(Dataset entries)
Content starts
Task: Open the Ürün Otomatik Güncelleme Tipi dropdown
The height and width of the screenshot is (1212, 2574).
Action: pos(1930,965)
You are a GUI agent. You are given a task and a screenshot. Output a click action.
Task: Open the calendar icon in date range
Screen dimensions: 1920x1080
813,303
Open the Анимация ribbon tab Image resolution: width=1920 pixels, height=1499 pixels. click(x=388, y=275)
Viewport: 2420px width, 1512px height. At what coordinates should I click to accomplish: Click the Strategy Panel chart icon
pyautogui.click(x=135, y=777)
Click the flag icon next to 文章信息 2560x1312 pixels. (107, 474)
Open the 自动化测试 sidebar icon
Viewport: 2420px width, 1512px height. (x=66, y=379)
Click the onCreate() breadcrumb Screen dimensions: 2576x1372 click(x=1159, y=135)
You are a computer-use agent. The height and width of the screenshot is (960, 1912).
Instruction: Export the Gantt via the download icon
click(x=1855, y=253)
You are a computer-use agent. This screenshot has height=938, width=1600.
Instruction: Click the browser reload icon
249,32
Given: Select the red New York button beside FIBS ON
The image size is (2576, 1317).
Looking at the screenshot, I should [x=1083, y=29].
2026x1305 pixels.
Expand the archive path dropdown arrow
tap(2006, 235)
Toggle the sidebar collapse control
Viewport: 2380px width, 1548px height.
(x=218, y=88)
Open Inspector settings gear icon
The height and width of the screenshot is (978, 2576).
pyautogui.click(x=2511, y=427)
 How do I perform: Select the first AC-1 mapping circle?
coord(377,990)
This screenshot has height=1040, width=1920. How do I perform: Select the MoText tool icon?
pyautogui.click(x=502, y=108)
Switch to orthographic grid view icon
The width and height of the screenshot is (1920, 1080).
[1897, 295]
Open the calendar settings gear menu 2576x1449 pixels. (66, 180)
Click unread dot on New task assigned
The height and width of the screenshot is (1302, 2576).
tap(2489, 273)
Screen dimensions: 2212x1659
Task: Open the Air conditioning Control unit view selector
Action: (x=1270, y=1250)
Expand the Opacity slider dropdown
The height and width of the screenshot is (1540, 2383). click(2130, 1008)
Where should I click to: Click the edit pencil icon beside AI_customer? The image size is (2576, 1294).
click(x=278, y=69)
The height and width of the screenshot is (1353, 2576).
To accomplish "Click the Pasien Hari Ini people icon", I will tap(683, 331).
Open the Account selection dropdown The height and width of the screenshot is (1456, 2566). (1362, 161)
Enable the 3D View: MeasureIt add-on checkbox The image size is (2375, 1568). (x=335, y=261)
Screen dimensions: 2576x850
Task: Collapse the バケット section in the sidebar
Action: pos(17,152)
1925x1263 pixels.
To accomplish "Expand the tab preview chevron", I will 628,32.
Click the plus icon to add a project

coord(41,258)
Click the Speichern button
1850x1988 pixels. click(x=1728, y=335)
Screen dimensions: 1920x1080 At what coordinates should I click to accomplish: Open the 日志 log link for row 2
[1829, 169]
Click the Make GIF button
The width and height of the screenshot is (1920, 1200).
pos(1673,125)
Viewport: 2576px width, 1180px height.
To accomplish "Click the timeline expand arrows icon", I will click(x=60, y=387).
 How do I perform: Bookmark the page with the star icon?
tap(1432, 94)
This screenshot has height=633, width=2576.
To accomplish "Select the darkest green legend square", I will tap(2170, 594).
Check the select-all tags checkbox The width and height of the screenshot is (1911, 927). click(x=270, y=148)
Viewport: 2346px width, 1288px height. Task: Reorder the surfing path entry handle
Content ends
== Goal of the exercise ==
Repeat exactly, please, each line from the beginning of the data through the line with "2026x1305 pixels." in it, and only those lines.

== Written answer ==
Task: Open the Ürün Otomatik Güncelleme Tipi dropdown
The height and width of the screenshot is (1212, 2574).
Action: pos(1930,965)
You are a GUI agent. You are given a task and a screenshot. Output a click action.
Task: Open the calendar icon in date range
Screen dimensions: 1920x1080
813,303
Open the Анимация ribbon tab Image resolution: width=1920 pixels, height=1499 pixels. click(x=388, y=275)
Viewport: 2420px width, 1512px height. At what coordinates should I click to accomplish: Click the Strategy Panel chart icon
pyautogui.click(x=135, y=777)
Click the flag icon next to 文章信息 2560x1312 pixels. (107, 474)
Open the 自动化测试 sidebar icon
Viewport: 2420px width, 1512px height. (x=66, y=379)
Click the onCreate() breadcrumb Screen dimensions: 2576x1372 click(x=1159, y=135)
You are a computer-use agent. The height and width of the screenshot is (960, 1912).
Instruction: Export the Gantt via the download icon
click(x=1855, y=253)
You are a computer-use agent. This screenshot has height=938, width=1600.
Instruction: Click the browser reload icon
249,32
Given: Select the red New York button beside FIBS ON
The image size is (2576, 1317).
Looking at the screenshot, I should [x=1083, y=29].
2026x1305 pixels.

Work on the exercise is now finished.